Наташа сорвалась с места, побежала к ней, приговаривая:
— Полные галоши воды набрала, варежки намочила!
— Я кораблик спасла! Мамочка, я кораблик спасла! Лицо у Наденьки сияло радостью. Все девочки смотрели на нее с уважением.
Ругать «героиню» было неприлично. Наташа взяла ее за руку и повела домой. Прасковья Петровна пошла следом.
Пока Наташа переодевала Наденьку, Прасковья Петровна смотрела в окно, думала.

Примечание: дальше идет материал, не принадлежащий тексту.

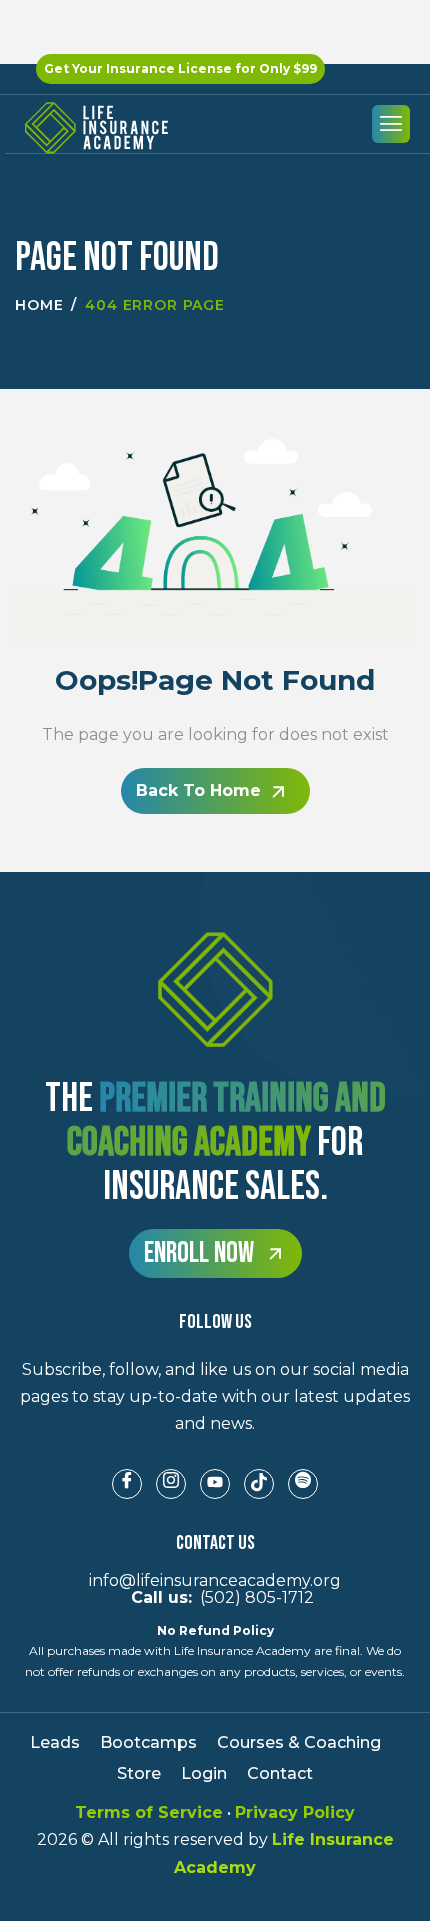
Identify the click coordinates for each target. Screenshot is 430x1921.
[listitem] (215, 1397)
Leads (55, 1742)
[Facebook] (127, 1484)
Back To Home (198, 790)
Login (204, 1773)
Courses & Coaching (299, 1742)
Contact (280, 1773)
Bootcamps (148, 1742)
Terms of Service (149, 1812)
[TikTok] (259, 1484)
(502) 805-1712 (215, 1597)
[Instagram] (171, 1484)
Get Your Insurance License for (180, 68)
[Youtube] (215, 1484)
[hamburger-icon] (391, 124)
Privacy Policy (295, 1812)
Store (139, 1773)
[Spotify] (303, 1484)
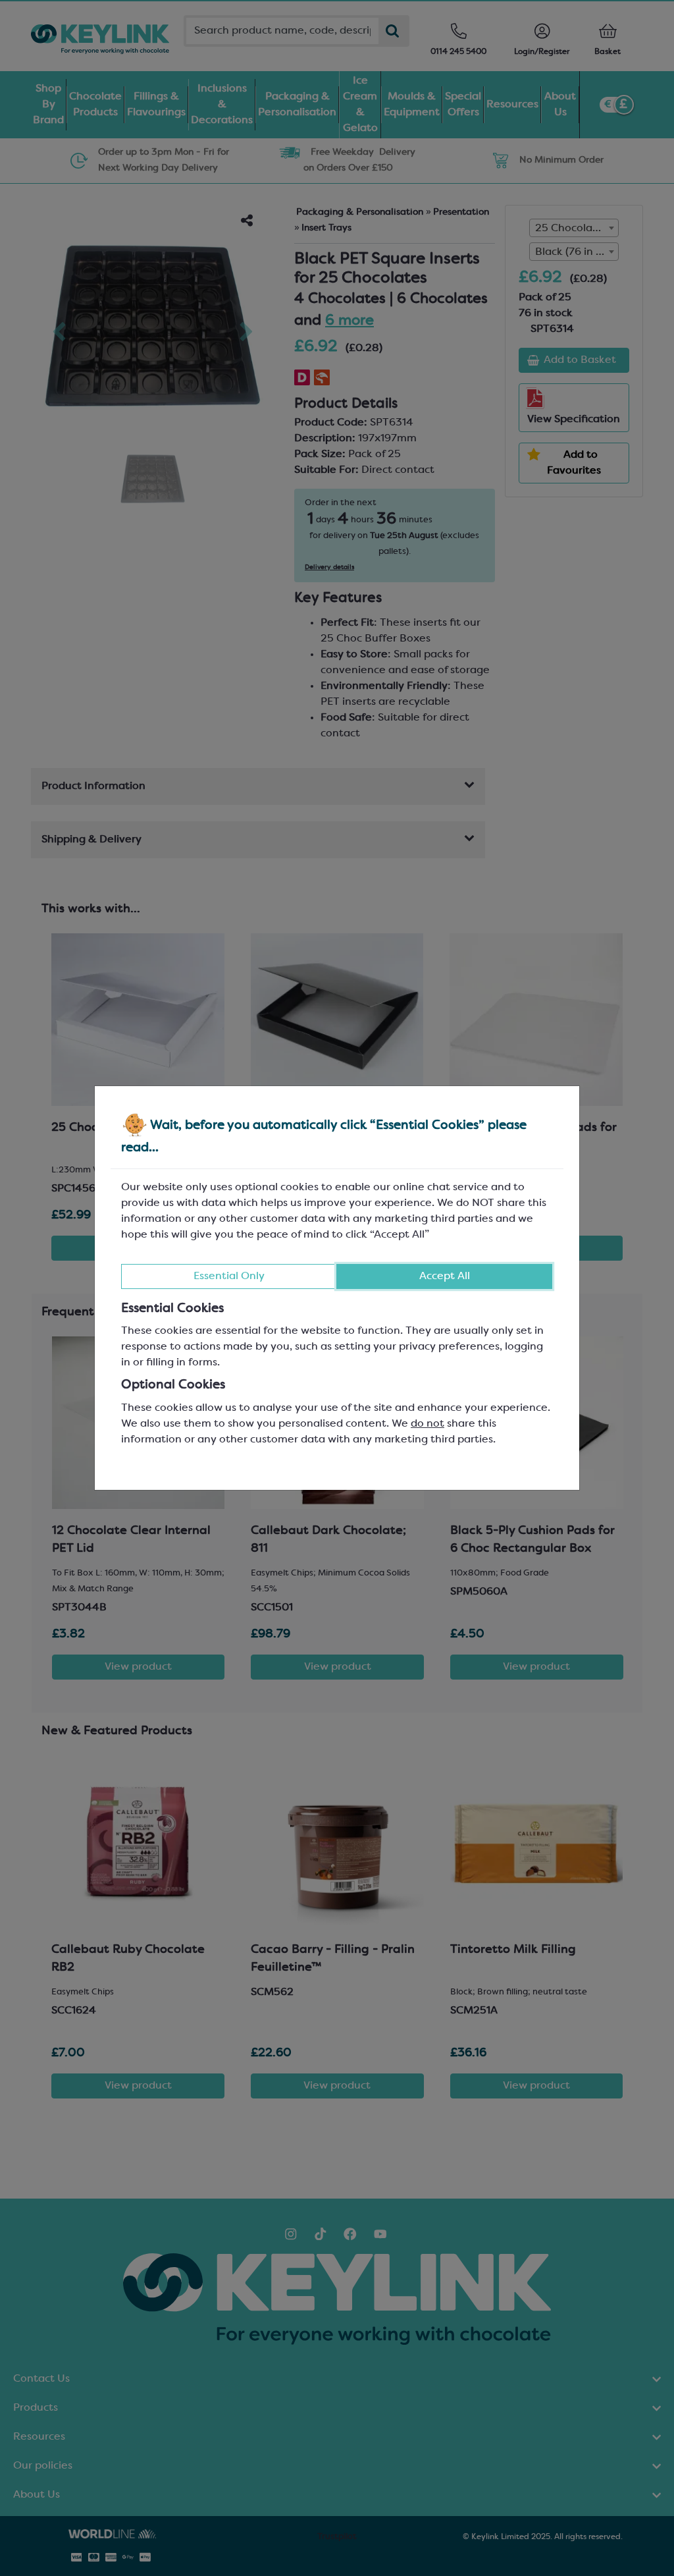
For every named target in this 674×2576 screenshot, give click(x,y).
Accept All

Внизу на проспекте кипела разнообразная жизнь. Из булочной с сумками выходили женщины. В подворотне пристроился точильщик. Он крутил колесо, и снопики красных искр взлетали вверх. Вот семья отправилась на прогулку: впереди малыш с белым зайцем в руках, позади — папа с мамой. Две соседки встали среди дороги, — должно быть, судачат о ком-то. Одна все рукой размахивает. Из парикмахерской вышел военный, постоял на ступеньках, подкрутил усы и бравой походкой пошел направо — верно, к знакомой. Мальчишки путаются среди прохожих. Милиционер, важно поглядывая по сторонам, шествует между трамвайными рельсами. Каждую минуту проносятся машины, грузовые и легковые, черные и красные, серые с молочным отливом и какие-то пестрые, непонятного цвета, А вот настоящий дом на колесах — две двери, окошек-то сколько! Это, должно быть, новый автобус. Летом Анютка журнал приносила, там точно такой же был нарисован.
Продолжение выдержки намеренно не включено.